### Tasks and exercises
**a)** Per the GSA Fleet FAQ, how many AFVs has GSA Fleet purchased since 1991?
**b)** Render this sentence from the GSA Fleet FAQ in Spanish: "No, GSA Fleet is not a mandatory source of vehicle leasing for the Federal Government."
**c)** Echo the GSA Fleet FAQ word for word, starting with "The National Ethanol" and going on through "from GSA Fleet.".

Does GSA Fleet provide data for Federal Automotive Statistical Tool (FAST) to its customer agencies?

Yes, GSA Fleet provides data for FAST each fiscal year. GSA Fleet’s Drive-thru system, http://drivethru.fss.gsa.gov, now allows customers to go online and get their data on a monthly basis. If you have questions about GSA Fleet’s FAST data, please contact the GSA Fleet Drive-thru helpdesk at 866-472-6711
gsadrivethruhelp@gsa.gov


Where can I refuel my AFV?

The Department of Energy’s Alternative Fuel Data Center maintains a comprehensive website of alternative fuel stations across the country. The website provides addresses and maps of alternative fuel stations for all AFVs.
The National Ethanol Coalition (NEVC) also maintains a database of all E85 stations in the country.
In addition, Mapquest provides information regarding fuel costs and fueling station locations for both gasoline and alternative fuels.
The Energy Policy Act of 2005 (EPACT 2005) requires federal fleets to use alternative fuel in dual-fueled AFVs 100% of the time. Waivers for this requirement are available from the Department of Energy if alternative fuel is not available within a 5 minute or 15 mile radius or if the fuel is unreasonably more expensive.


Do Federal Agencies have to lease from GSA Fleet?

No, GSA Fleet is not a mandatory source of vehicle leasing for the Federal Government. Federal agencies can procure their own fleet, lease commercially, or lease vehicles from GSA Fleet.

Can the public lease AFVs from GSA Fleet?

No, GSA Fleet leases vehicles only to Federal government agencies and qualified contractors. The public may purchase pre-owned vehicles through GSA Fleet’s public vehicle auctions. Visit http://www.autoauctions.gsa.gov/ for more information.

How many AFVs has GSA Fleet acquired?

GSA Fleet has purchased over 163,000 AFVs, since 1991. GSA Fleet has purchased more AFVs directly from the original equipment manufacturers (OEMs) than any other Federal Agency.

How much does it cost to lease an AFV from GSA Fleet?

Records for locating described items
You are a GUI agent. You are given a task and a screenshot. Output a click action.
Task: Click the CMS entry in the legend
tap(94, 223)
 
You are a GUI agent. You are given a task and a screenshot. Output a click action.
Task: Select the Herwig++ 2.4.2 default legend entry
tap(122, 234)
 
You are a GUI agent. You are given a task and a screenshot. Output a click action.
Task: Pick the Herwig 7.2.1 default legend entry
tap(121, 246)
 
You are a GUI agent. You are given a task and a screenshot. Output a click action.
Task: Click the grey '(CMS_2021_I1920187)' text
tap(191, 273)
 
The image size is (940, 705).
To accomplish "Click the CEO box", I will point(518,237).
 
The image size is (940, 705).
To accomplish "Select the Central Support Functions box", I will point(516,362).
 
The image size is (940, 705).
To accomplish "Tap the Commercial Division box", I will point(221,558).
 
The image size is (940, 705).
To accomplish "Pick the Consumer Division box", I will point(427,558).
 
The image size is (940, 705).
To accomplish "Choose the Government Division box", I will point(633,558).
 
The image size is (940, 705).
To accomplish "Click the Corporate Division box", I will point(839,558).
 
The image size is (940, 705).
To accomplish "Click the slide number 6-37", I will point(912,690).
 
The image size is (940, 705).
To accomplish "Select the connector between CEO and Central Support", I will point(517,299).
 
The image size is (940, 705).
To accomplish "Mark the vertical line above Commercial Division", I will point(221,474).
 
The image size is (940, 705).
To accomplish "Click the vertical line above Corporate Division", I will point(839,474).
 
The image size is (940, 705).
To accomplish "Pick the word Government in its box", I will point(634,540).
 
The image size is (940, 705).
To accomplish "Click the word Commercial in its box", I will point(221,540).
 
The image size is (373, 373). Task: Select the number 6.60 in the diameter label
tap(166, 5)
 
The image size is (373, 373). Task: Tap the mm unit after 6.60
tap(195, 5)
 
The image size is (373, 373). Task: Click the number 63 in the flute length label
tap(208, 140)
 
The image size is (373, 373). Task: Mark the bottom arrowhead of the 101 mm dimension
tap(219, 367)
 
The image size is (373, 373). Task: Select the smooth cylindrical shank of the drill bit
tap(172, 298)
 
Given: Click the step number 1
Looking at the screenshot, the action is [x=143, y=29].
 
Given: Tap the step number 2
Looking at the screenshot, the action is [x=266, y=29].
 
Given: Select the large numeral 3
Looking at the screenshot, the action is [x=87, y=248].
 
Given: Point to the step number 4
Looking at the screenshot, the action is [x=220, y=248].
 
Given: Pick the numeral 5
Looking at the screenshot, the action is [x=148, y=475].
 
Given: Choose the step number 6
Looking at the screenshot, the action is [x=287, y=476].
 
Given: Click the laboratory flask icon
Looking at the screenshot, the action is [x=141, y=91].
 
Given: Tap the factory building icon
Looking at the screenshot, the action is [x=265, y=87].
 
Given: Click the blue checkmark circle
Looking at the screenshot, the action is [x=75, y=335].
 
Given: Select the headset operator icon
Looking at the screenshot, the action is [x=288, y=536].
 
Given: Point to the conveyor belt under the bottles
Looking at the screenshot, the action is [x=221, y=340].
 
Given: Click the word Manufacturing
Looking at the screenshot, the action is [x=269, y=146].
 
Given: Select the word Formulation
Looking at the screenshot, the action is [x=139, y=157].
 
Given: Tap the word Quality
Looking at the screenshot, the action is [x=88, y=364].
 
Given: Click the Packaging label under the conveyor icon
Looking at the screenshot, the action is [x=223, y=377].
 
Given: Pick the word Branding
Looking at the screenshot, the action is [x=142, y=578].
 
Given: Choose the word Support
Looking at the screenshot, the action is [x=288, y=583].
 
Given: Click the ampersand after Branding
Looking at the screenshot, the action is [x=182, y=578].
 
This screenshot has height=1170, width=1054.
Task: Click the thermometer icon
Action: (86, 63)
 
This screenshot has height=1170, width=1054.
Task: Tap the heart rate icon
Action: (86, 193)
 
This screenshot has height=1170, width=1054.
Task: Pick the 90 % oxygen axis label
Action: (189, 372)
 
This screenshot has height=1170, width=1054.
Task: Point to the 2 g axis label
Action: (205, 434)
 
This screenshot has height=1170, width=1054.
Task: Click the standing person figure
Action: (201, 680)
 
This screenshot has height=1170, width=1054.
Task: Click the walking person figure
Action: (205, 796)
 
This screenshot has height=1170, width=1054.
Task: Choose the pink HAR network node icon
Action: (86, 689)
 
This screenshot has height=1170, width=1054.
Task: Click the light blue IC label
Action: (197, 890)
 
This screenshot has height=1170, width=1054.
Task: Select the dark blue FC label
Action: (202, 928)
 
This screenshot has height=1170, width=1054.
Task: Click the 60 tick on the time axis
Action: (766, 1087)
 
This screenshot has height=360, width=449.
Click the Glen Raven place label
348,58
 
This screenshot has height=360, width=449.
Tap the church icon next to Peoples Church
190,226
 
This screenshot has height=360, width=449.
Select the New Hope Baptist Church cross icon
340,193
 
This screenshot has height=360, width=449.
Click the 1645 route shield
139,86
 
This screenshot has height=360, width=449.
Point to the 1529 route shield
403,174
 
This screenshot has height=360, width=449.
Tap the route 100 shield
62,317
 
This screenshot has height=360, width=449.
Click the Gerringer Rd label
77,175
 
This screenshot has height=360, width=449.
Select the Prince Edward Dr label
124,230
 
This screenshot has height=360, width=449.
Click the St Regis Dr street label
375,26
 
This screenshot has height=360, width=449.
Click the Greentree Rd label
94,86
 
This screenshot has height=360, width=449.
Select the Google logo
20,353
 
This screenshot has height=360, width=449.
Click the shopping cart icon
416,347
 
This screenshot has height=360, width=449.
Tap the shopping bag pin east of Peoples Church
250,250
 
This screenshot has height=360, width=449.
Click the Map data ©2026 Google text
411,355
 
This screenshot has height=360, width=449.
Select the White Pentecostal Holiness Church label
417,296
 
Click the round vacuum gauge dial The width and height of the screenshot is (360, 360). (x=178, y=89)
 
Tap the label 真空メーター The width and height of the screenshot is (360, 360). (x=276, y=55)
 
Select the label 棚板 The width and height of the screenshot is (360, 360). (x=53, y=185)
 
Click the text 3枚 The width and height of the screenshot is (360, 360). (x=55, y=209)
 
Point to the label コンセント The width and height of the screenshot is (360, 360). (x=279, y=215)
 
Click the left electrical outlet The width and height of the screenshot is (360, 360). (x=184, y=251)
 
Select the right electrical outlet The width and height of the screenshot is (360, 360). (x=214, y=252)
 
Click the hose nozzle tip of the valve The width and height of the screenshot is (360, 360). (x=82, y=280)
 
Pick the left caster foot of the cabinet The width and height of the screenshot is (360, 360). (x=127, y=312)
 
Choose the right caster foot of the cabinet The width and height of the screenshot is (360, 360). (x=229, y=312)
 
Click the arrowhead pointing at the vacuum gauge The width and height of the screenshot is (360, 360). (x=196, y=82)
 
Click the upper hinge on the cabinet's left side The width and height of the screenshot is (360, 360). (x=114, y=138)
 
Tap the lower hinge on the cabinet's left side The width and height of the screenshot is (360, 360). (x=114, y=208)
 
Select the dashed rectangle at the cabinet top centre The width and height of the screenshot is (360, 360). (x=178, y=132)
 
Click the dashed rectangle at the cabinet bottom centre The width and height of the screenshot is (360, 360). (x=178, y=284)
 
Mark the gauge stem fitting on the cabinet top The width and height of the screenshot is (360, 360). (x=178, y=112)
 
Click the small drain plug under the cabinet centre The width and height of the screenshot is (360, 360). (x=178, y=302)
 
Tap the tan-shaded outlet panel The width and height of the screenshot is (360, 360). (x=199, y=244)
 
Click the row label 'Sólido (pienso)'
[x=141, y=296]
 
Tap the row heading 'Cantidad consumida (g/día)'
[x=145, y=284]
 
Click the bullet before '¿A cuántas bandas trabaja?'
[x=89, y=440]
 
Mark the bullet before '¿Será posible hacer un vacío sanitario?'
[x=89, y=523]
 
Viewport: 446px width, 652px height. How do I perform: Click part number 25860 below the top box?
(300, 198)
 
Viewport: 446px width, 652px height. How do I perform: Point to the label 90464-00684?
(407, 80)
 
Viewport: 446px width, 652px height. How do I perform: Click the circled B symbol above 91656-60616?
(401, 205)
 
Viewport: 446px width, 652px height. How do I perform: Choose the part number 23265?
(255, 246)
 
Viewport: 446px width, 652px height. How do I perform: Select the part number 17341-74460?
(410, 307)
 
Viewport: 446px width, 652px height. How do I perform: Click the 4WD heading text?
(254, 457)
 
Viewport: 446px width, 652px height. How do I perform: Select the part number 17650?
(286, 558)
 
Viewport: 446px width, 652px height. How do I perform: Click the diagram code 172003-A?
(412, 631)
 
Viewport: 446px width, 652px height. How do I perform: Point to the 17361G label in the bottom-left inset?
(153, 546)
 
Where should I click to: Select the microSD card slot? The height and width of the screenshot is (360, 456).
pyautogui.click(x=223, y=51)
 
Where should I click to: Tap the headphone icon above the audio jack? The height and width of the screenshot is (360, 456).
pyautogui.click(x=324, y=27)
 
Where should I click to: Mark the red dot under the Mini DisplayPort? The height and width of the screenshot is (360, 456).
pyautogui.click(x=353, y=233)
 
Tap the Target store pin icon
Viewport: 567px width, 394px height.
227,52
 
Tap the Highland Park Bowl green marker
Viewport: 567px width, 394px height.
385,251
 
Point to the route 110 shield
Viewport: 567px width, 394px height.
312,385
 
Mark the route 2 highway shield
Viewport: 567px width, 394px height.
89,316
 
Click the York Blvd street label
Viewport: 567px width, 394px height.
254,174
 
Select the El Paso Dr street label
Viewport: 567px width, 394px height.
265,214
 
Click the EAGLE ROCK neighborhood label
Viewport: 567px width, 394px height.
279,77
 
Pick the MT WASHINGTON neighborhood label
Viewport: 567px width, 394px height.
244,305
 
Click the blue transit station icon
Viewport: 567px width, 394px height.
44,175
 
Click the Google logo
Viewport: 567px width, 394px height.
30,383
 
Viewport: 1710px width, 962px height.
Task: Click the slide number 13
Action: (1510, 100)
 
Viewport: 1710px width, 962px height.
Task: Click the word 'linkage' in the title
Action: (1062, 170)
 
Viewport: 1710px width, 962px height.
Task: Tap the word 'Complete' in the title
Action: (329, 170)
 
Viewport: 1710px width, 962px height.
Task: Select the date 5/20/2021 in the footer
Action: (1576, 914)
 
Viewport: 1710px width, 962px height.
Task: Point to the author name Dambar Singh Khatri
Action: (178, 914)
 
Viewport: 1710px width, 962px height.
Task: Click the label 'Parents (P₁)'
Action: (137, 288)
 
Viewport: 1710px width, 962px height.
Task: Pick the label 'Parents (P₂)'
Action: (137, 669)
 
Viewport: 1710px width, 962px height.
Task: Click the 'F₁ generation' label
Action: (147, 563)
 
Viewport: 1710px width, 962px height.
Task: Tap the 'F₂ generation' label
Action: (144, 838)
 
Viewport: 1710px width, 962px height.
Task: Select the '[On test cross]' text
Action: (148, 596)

### Answers per task
**a)** Over 163,000 AFVs.

**b)** No, GSA Fleet no es una fuente obligatoria de arrendamiento de vehículos para el Gobierno Federal.

**c)**
The National Ethanol Coalition (NEVC) also maintains a database of all E85 stations in the country.
In addition, Mapquest provides information regarding fuel costs and fueling station locations for both gasoline and alternative fuels.
The Energy Policy Act of 2005 (EPACT 2005) requires federal fleets to use alternative fuel in dual-fueled AFVs 100% of the time. Waivers for this requirement are available from the Department of Energy if alternative fuel is not available within a 5 minute or 15 mile radius or if the fuel is unreasonably more expensive.


Do Federal Agencies have to lease from GSA Fleet?

No, GSA Fleet is not a mandatory source of vehicle leasing for the Federal Government. Federal agencies can procure their own fleet, lease commercially, or lease vehicles from GSA Fleet.